WHAT IS EXPECTED
Pull out the lines from the one containing "You are a GUI" through the one containing "pyautogui.click(x=412, y=364)", both included, and reproduce them unchanged.

RECORD SET
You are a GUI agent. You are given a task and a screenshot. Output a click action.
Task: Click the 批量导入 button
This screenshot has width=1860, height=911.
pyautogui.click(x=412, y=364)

...

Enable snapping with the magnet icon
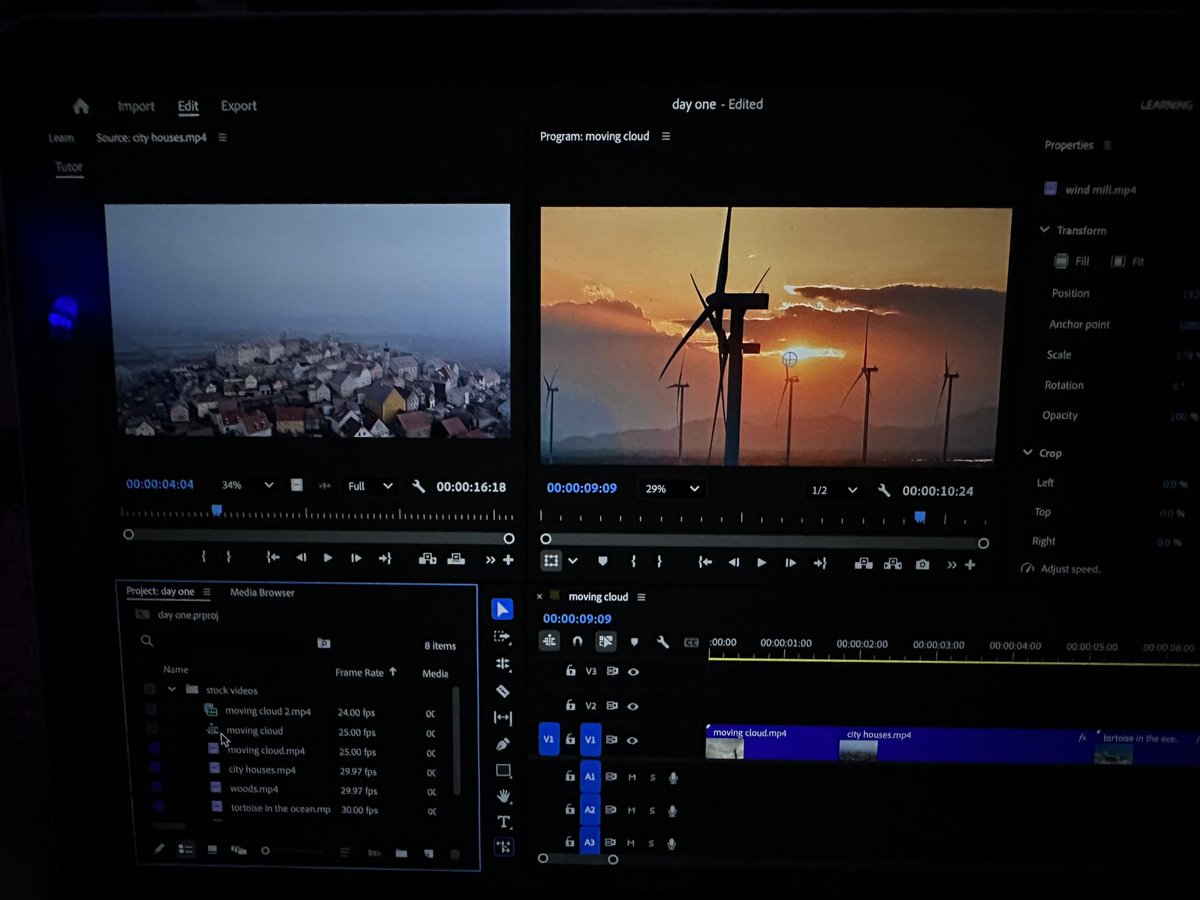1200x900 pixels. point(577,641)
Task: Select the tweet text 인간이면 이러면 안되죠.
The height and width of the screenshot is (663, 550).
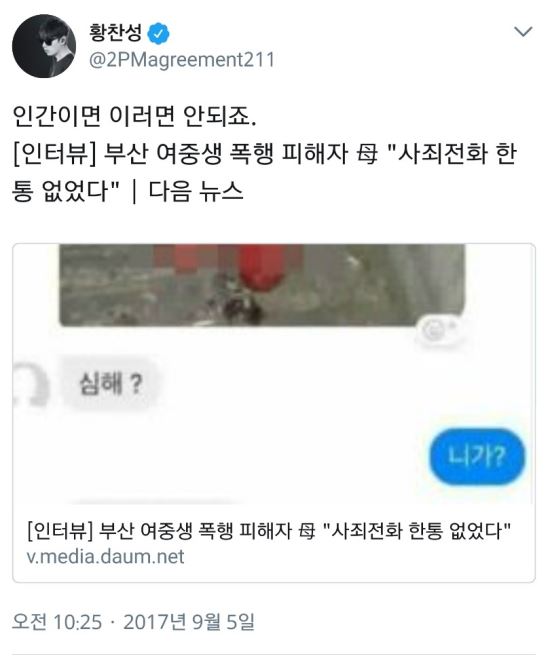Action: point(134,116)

RESULT OF THE EXERCISE
You are a GUI agent. You are given a task and a screenshot. Output a click action.
Task: Click the 批量导入 button
This screenshot has width=1860, height=911.
pyautogui.click(x=412, y=364)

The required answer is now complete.